1) Yes, Lemieux employs Matt Cooke. And yes, Matt Cooke has thrown his share of illegal checks. Cooke plays on the edge, and about once a year throws a check that is actually suspension-worthy. But those are plays made during the normal course of a game, and to suggest that Matt Cooke is some kind of outlier is entirely disingenuous. There is a boarding penalty about once every three games in the NHL. Players on other teams commit them all the time, and usually they're a result of one player trying to separate another from the puck, with no intent to injure. One thing Matt Cooke has never done, and this is what distinguishes the events on Long Island, is turn a hockey game into a street fight. I think Burnside is fully capable of making that distinction; he just doesn't want to. Just like he doesn't want to acknowledge that Victor Hedman's hit on Crosby - though less dramatic - was every bit as bad as Cooke's hit on Marc Savard, if not worse.
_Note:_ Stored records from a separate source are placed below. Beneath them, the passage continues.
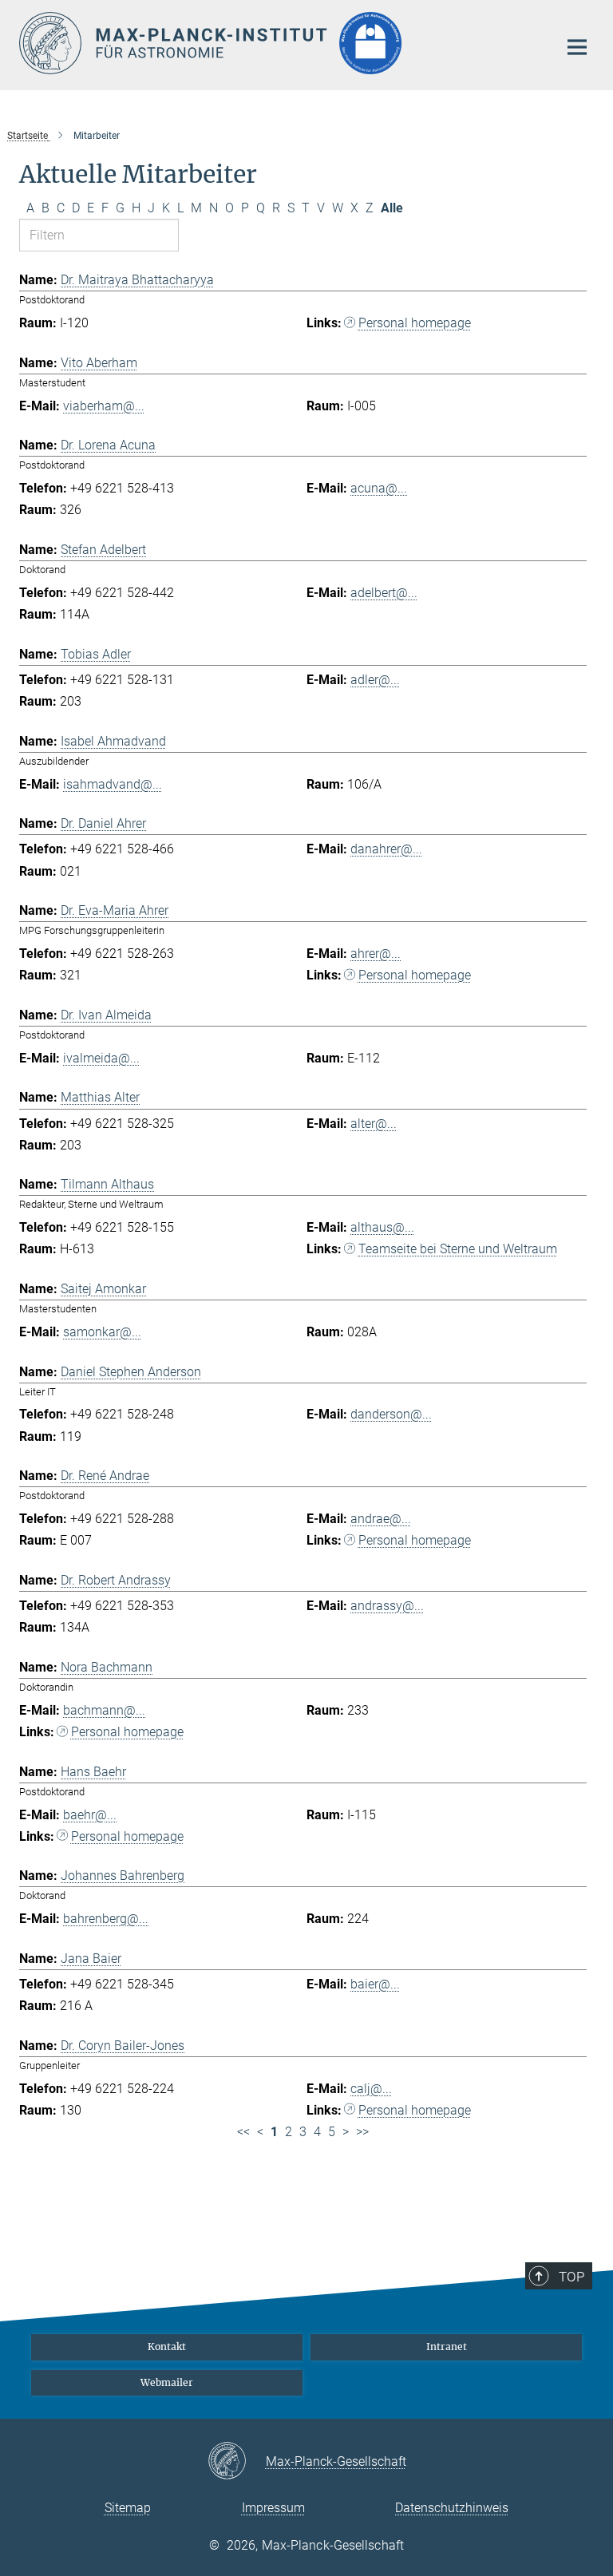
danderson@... (391, 1414)
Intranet (446, 2346)
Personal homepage (414, 322)
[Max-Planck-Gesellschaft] (237, 2462)
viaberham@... (103, 406)
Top (571, 2277)
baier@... (375, 1984)
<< (243, 2131)
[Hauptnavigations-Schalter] (577, 47)
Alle (392, 208)
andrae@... (380, 1518)
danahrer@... (386, 849)
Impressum (273, 2507)
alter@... (373, 1123)
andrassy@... (387, 1605)
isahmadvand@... (112, 784)
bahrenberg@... (105, 1918)
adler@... (375, 679)
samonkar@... (102, 1331)
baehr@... (90, 1814)
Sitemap (128, 2507)
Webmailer (166, 2382)
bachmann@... (104, 1710)
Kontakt (167, 2346)
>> (362, 2131)
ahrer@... (375, 953)
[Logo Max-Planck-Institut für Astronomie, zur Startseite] (278, 43)
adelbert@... (383, 592)
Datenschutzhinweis (451, 2507)
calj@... (371, 2088)
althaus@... (382, 1227)
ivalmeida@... (101, 1058)
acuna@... (378, 488)
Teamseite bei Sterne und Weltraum (457, 1248)
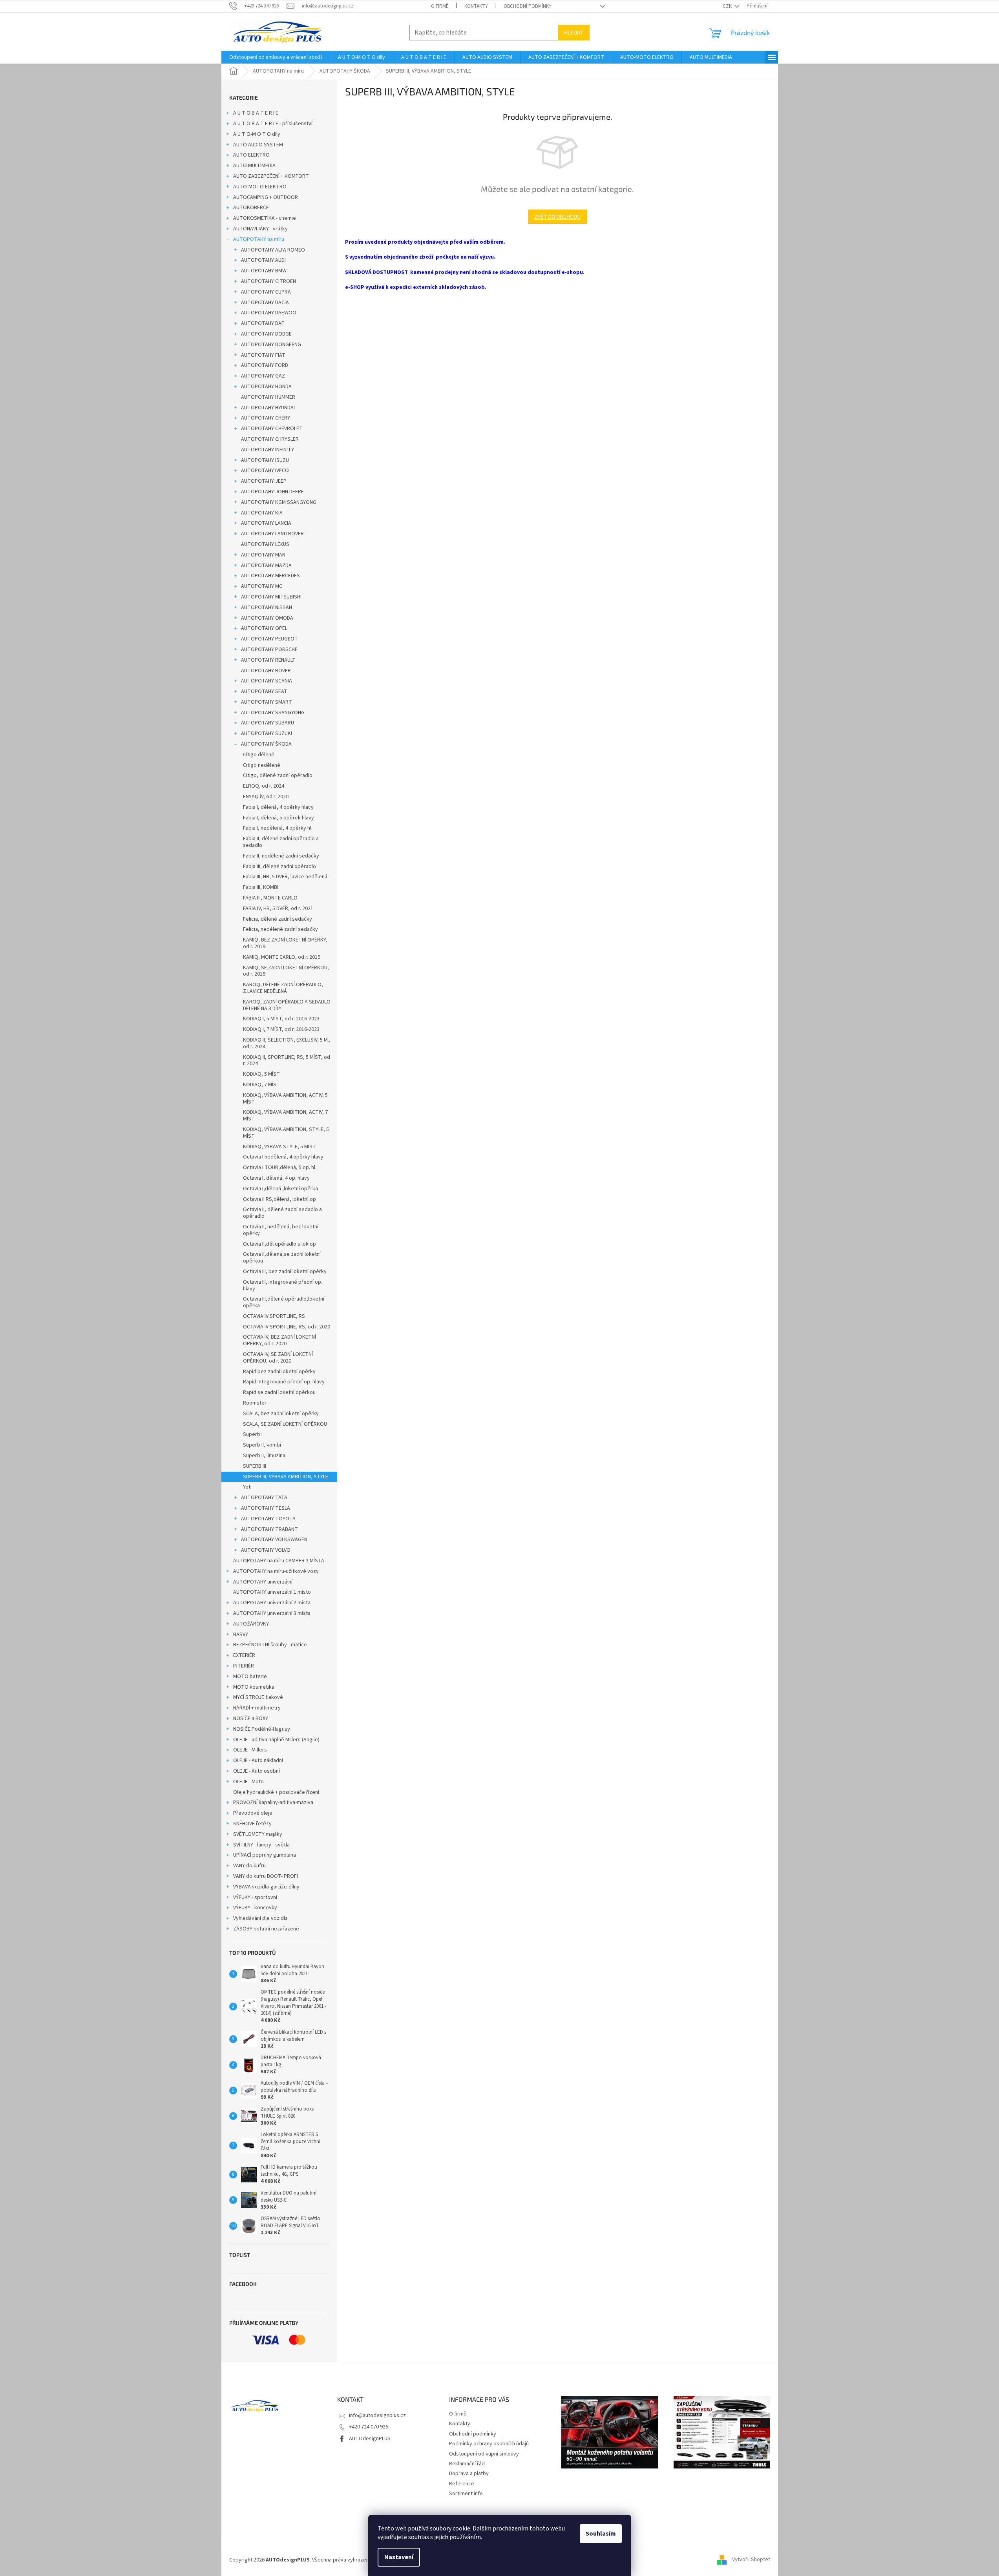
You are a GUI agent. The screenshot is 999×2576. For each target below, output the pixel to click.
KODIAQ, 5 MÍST (261, 1074)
Marc Savard had just released the puck and his head was down. We saw even worse hits from other players last season, notably Mike Richards, and there was much debate about an ambiguity in the rules that actually suggested that kind of hit was legal. In the case of Crosby and Hedman, there is no debate. Crosby didn't have the puck. Hedman hit him squarely from behind, bouncing Crosby's face off the glass. Now the best player in the league may be gone for the season, Hedman wasn't punished, and Lemieux didn't say a word about it.
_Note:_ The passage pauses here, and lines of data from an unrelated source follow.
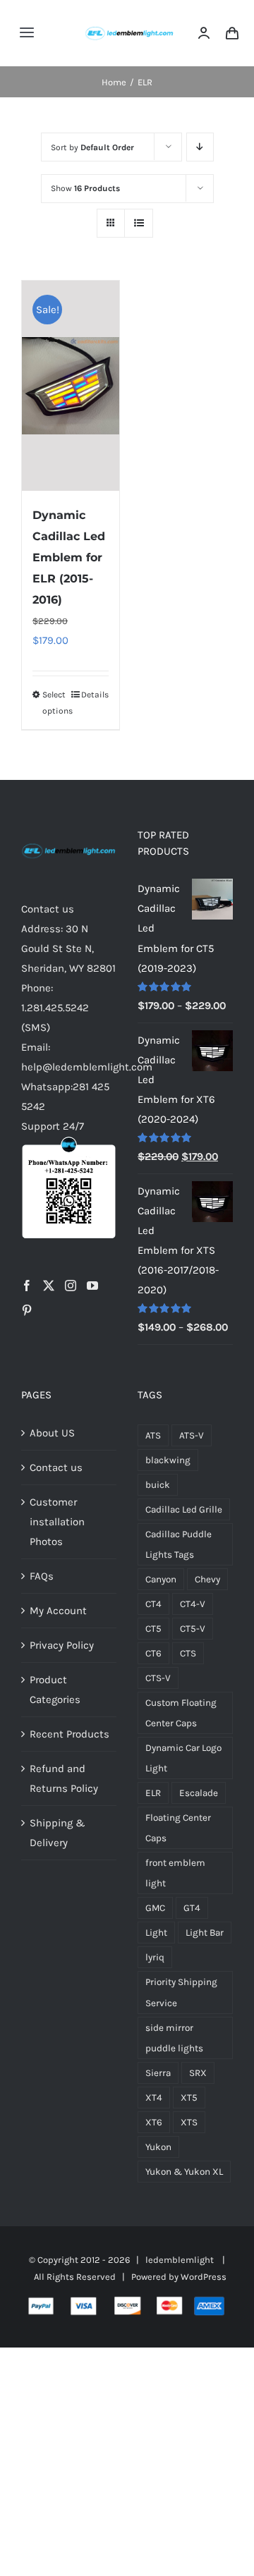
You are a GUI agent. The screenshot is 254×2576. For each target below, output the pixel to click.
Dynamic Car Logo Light (183, 1758)
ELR (153, 1793)
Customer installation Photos (57, 1522)
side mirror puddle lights (174, 2037)
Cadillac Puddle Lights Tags (178, 1544)
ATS (153, 1435)
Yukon (158, 2147)
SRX (198, 2073)
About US (52, 1433)
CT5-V (192, 1628)
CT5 (153, 1628)
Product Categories (55, 1689)
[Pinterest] (26, 1310)
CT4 (153, 1604)
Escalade (198, 1793)
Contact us (56, 1467)
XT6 (153, 2122)
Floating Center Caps (178, 1827)
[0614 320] (129, 26)
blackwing (167, 1460)
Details (95, 695)
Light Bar (205, 1932)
2) Leading the league in fighting majors does not make Mario a hypocrite.  I'm struggling over whether the argument that Lemieux is a hypocrite because the Penguins take penalties is even worth a response, so I'll keep it brief. Fighting is legal. Two willing combatants sometimes drop the gloves. They each get 5 minutes in the penalty box. The game continues. Assaulting somebody who hasn't agreed to fight and, in fact, isn't even aware he's about to be assaulted, is a different story.

3) This isn't Mario Lemieux's first rodeo. He's been very outspoken for decades about bringing the NHL out of the dark ages. Fans want to see skilled players play, and they do not want to see hockey continually portrayed to the general public - often accurately - as a barbaric sport. Lemieux has always understood this, and the league has always been agonizingly slow in responding to his concerns. His statement on Sunday wasn't just about the Islander game; it was about the Steckel and Hedman hits on Crosby, it was about Scott Hartnell biting Kris Letang, and it was probably about that game when Kerry Fraser wouldn't call a penalty when Mario was getting mugged up and down the ice. If this were the NBA, Matt Martin and Trevor Gillies would be suspended for the rest of the season. No questions asked. In the NHL, the league issues relatively mild suspensions in the middle of the night and hopes it all goes away. Well, Mario Lemieux wasn't going to let that happen. Was he a bit overly dramatic? Perhaps, but he knows you have to throw your gloves pretty high in the air to draw a high sticking penalty. Is he correct that the NHL still is, in too many respects, a "garage league?" Definitely. And if respected hockey people like Scott Burnside don't like it, if they think Lemieux is being childish by threatening to disassociate himself from a league that has been very good but also consistently frustrating to him, believe me, he doesn't care.